# [Aim]
Return the material from the line with "This screenshot has height=839, width=1456." up to and including the line with "(x=159, y=257)", copied character for character and nothing else.

#####

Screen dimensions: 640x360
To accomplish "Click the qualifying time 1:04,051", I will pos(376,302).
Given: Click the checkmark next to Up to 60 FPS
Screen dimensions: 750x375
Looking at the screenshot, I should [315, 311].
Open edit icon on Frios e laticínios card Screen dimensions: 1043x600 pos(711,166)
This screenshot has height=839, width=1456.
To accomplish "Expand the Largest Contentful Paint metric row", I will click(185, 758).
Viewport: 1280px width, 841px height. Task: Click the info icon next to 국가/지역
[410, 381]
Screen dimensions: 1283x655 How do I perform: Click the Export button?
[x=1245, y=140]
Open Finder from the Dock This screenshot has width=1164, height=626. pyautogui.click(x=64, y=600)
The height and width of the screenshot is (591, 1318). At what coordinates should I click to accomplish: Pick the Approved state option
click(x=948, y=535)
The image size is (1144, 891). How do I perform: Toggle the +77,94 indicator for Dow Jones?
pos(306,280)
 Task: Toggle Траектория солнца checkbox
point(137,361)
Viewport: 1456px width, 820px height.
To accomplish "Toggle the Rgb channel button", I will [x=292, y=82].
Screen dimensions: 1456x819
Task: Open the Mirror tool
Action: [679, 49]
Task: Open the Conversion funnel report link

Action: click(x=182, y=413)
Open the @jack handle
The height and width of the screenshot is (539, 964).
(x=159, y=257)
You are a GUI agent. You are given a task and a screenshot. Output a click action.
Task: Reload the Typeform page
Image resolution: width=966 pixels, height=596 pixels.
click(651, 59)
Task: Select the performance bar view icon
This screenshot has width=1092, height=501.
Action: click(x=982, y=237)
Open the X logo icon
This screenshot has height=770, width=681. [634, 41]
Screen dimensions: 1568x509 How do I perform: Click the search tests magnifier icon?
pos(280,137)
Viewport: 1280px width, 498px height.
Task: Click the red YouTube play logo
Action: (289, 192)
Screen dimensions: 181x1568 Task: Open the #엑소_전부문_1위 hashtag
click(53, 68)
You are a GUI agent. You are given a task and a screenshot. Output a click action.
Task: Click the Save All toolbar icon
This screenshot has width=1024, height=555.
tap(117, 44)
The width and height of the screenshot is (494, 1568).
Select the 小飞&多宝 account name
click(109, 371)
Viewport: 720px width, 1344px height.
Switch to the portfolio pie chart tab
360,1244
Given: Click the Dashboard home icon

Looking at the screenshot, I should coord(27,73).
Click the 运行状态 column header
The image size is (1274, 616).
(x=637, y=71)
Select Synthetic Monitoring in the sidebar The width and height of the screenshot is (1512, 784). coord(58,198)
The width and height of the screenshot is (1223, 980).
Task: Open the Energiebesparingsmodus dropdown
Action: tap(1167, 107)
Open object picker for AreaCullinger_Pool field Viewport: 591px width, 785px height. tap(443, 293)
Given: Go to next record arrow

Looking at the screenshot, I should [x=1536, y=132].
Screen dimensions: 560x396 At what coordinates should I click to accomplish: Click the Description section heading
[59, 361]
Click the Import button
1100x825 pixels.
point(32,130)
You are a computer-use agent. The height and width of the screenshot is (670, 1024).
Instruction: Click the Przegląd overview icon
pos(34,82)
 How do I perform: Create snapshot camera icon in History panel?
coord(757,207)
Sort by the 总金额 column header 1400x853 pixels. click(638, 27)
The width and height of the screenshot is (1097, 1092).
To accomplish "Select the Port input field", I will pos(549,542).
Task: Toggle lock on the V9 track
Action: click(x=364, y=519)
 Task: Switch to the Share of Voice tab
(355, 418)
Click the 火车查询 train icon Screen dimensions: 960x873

#####

# [Expected answer]
This screenshot has height=839, width=1456.
To accomplish "Expand the Largest Contentful Paint metric row", I will click(185, 758).
Viewport: 1280px width, 841px height. Task: Click the info icon next to 국가/지역
[410, 381]
Screen dimensions: 1283x655 How do I perform: Click the Export button?
[x=1245, y=140]
Open Finder from the Dock This screenshot has width=1164, height=626. pyautogui.click(x=64, y=600)
The height and width of the screenshot is (591, 1318). At what coordinates should I click to accomplish: Pick the Approved state option
click(x=948, y=535)
The image size is (1144, 891). How do I perform: Toggle the +77,94 indicator for Dow Jones?
pos(306,280)
 Task: Toggle Траектория солнца checkbox
point(137,361)
Viewport: 1456px width, 820px height.
To accomplish "Toggle the Rgb channel button", I will [x=292, y=82].
Screen dimensions: 1456x819
Task: Open the Mirror tool
Action: [679, 49]
Task: Open the Conversion funnel report link

Action: click(x=182, y=413)
Open the @jack handle
The height and width of the screenshot is (539, 964).
(x=159, y=257)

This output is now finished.